On the Everett side, many believed the hearing went in Wynn’s favor, with Mayor Carlo DeMaria saying he is excited to have the appeal adjudicated in a timely manner.

“Millions have already been spent on environmental remediation and billions more will be spent to transform the site, the former Monsanto Chemical property in Everett, from a forlorn and forgotten hazardous waste site into a beautiful 5-star resort with public access to the waterfront in one of the most densely populated urban regions in the country,” he said. “Unfortunately, because of the Mayor of Somerville’s appeal, Wynn was required by law to stop their environmental cleanup of the site and cannot begin work to remove polluted sediment from the bottom of the Mystic River. While the appeals process can take anywhere from six to 12 months, I am confident that very shortly Everett will see this transformational development take place, and the opportunity, momentum, and energy that simmers across our neighborhoods will heat up, improving the lives of our residents and those in surrounding communities, generating hundreds of millions of dollars in tax revenue for the state, and amplifying Boston’s reputation as a world-class city and international tourist destination.”

Meanwhile, Councilor Michael McLaughlin – who represents that area of Everett – agreed, saying the appeal hearing showed the case wasn’t strong.

“Somerville embarrassed themselves and held up six months of work and 4,000 jobs for no real reason,” he said. “People need those jobs in my area and need to support their families. Joe Curtatone didn’t see the importance of letting people get to work.”

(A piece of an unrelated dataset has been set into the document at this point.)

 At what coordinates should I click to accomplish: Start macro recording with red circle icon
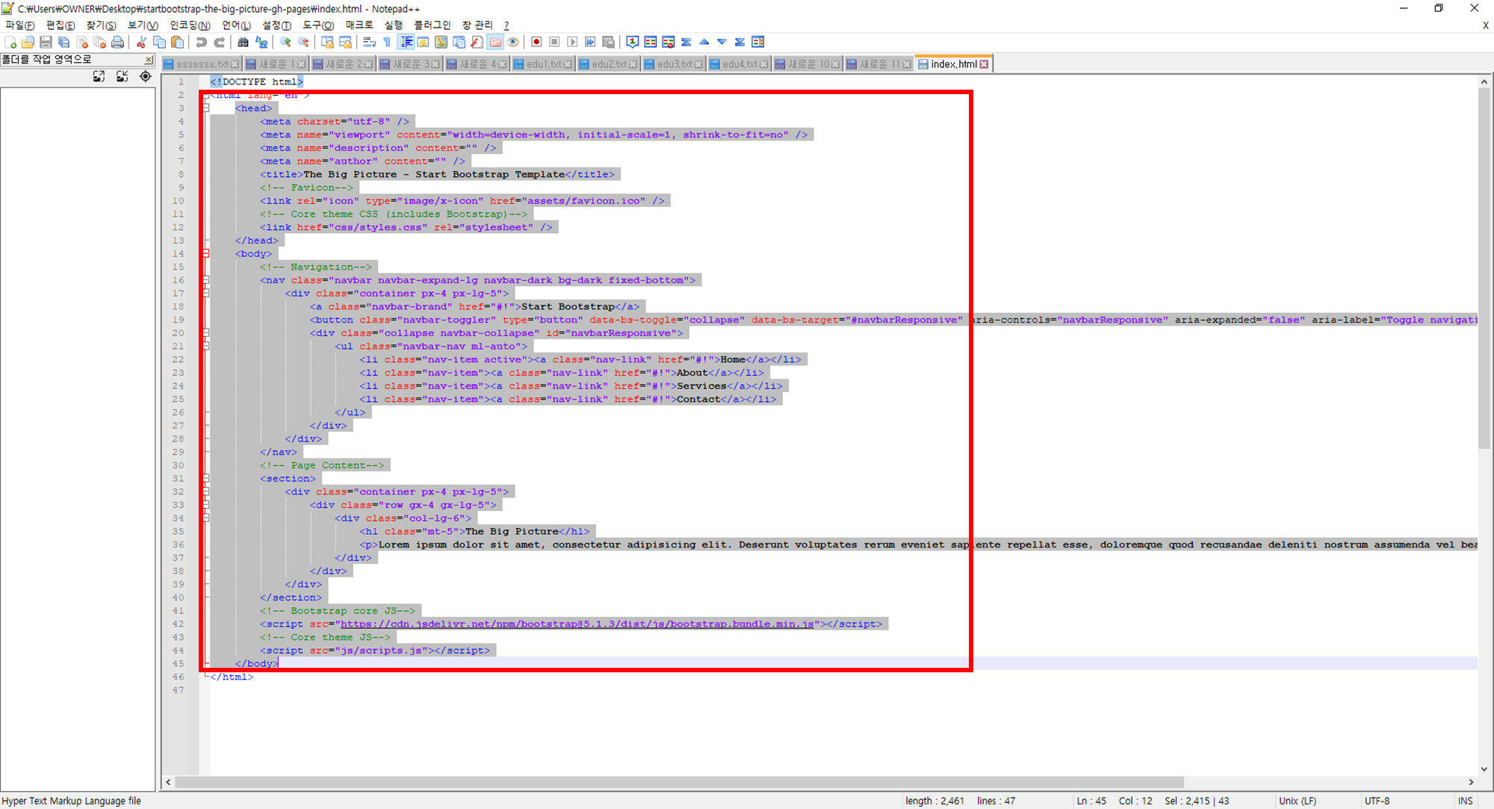pos(536,43)
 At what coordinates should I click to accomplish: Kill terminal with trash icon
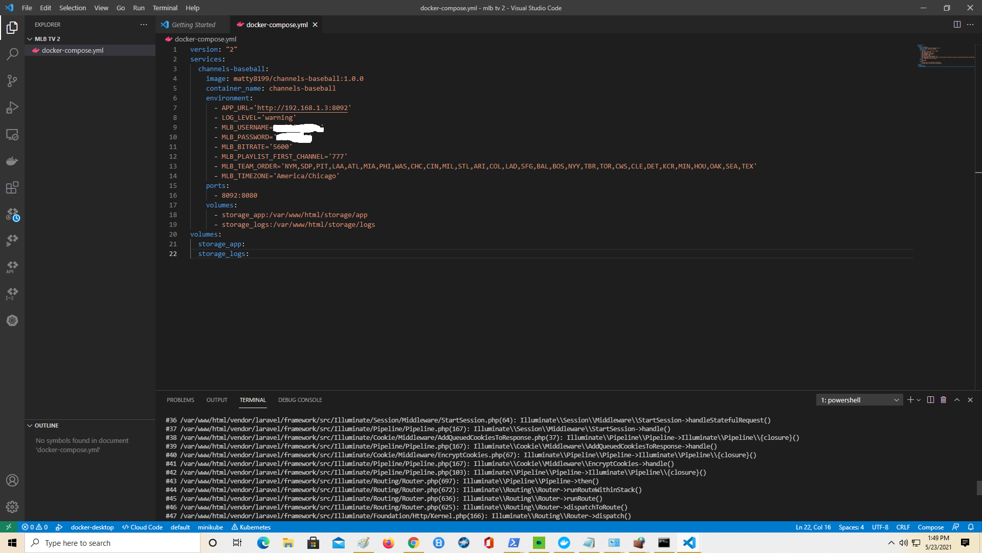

According to officials at the Department of Environmental Protection (DEP), the Chapter 91 appeal will likely take two weeks to transcribe the hearing, followed by the filing of closing statements. After that is complete, there would be a 30-day period for the hearing officer to issue her recommendations. That recommendation would be forwarded to the commissioner of DEP, who has the ultimate decision on the matter.